Among 104 MCI subjects included in the present study, 52 (50%) were female, the mean age was 68.8 (standard deviation, 7.2), the mean age at onset was 65.4 (9.4), and the mean years of education was 10.3 (4.7). The mean Mini-Mental State Examination score was 26.5 (2.1), the mean Neuropsychiatry Inventory score was 8.8 (8.1), and the mean Geriatric Depression Scale score was 3.2 (3.1).

Forty-five MCI subjects (43.3%) performed positron emission tomography amyloid, 45 (43.3%) underwent lumbar puncture and cerebrospinal fluid analysis, and 14 (13.4%) performed both.

Diagnostic confidence: description of the four DC outcomes and association with arm and raters’ clinical expertise

Descriptive statistics (mean and corresponding 95% CI, and median values) of the four outcomes are reported in Additional file 1: Figure S1. The DC distributions were extremely positively skewed (except for DC-AD in which the positive mass at zero was less marked).

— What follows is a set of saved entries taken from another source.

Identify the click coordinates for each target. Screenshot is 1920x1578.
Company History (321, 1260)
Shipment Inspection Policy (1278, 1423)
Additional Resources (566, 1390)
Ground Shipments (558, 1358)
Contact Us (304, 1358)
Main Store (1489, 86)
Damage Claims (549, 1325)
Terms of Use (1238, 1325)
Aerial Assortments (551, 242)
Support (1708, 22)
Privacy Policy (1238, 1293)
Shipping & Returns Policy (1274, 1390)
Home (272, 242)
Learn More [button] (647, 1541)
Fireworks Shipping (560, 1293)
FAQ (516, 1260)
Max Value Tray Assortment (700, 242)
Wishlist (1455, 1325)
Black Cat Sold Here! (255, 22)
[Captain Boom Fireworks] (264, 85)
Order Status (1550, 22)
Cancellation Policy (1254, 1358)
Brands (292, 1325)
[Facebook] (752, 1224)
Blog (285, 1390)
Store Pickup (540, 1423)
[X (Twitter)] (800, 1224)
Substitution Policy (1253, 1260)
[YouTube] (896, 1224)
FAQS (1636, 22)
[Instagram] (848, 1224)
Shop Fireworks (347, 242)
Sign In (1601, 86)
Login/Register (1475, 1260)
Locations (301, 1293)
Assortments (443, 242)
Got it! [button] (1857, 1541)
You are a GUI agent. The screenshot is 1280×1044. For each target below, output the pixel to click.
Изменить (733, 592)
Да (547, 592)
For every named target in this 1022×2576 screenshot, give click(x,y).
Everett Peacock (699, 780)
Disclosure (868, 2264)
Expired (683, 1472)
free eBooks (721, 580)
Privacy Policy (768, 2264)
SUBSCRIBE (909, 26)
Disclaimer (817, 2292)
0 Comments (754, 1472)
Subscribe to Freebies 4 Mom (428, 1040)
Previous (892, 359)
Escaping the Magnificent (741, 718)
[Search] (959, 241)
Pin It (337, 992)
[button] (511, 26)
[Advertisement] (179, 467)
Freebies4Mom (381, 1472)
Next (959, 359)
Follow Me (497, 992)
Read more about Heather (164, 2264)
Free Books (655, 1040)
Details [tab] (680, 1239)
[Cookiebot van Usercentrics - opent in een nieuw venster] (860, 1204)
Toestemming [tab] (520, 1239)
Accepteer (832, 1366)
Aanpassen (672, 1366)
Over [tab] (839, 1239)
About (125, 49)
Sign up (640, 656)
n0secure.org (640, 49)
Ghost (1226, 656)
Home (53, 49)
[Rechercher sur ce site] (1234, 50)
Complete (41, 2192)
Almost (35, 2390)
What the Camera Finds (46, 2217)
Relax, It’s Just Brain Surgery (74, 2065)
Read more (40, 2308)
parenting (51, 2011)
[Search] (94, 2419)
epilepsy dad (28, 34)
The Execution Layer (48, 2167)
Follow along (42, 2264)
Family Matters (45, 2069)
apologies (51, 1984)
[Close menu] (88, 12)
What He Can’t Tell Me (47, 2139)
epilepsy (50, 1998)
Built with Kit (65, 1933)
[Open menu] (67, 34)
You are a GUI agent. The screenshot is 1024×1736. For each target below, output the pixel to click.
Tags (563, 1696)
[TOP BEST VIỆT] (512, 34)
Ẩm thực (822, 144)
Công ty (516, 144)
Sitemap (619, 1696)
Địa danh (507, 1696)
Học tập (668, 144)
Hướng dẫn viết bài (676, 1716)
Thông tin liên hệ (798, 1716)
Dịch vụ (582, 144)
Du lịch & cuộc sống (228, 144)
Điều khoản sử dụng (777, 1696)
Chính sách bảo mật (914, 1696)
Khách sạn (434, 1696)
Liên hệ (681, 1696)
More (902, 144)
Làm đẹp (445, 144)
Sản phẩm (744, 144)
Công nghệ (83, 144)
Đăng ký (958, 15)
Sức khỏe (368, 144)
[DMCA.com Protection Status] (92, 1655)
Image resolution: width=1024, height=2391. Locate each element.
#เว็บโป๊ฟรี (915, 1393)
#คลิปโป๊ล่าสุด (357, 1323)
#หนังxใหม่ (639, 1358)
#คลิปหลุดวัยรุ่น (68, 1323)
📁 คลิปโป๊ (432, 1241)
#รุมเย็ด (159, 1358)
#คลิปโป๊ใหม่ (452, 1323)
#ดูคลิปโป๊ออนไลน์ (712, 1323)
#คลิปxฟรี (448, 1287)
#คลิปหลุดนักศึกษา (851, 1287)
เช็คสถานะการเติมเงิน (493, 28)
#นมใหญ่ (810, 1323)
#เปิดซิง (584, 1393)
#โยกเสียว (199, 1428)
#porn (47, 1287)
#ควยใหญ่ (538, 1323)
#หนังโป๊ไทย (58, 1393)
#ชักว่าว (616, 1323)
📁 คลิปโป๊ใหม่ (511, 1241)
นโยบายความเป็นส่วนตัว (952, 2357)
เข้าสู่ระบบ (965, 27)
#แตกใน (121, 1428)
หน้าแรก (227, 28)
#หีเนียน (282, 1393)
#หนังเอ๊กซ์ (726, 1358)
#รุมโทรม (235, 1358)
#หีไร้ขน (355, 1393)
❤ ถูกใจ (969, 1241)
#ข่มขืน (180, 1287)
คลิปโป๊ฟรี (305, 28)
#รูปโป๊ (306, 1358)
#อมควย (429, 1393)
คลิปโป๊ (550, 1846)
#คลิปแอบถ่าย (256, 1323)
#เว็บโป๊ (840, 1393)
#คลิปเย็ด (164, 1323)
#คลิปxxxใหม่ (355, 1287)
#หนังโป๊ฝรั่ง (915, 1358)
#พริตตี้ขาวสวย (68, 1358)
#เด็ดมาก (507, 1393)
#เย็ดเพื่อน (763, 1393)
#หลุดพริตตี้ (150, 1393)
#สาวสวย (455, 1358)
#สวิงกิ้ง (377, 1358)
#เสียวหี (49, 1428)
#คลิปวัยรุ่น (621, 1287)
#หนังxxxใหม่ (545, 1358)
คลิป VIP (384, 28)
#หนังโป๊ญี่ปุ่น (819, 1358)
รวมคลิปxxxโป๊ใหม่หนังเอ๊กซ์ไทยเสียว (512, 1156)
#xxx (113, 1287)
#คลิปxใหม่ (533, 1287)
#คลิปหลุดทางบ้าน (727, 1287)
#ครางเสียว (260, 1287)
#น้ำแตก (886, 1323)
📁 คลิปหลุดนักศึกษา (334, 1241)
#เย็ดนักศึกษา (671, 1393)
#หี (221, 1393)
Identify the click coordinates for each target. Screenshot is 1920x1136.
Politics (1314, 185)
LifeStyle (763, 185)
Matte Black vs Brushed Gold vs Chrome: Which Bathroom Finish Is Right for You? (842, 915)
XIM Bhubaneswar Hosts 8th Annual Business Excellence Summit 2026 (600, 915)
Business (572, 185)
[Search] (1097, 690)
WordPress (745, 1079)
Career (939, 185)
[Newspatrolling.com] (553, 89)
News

Overall, generalized estimating equation estimated mean for DC-AD was 45.3 (95% CI 40.0–51.1, median = 40), for DC-FTD was 28.9 (95% CI 24–34.8, median = 20), for DC-DLB was 9.8 (95% CI 6.8–14.3, median = 0), and for DC-other was 16.5 (95% CI 12.8–21.4, median = 0).

The evaluation of the DC in terms of different arms, raters, and assessments was provided regardless the diagnosis, by performing generalized estimating equation models with the four DCs, in turn, as dependent variable and each of the three factors as independent factors.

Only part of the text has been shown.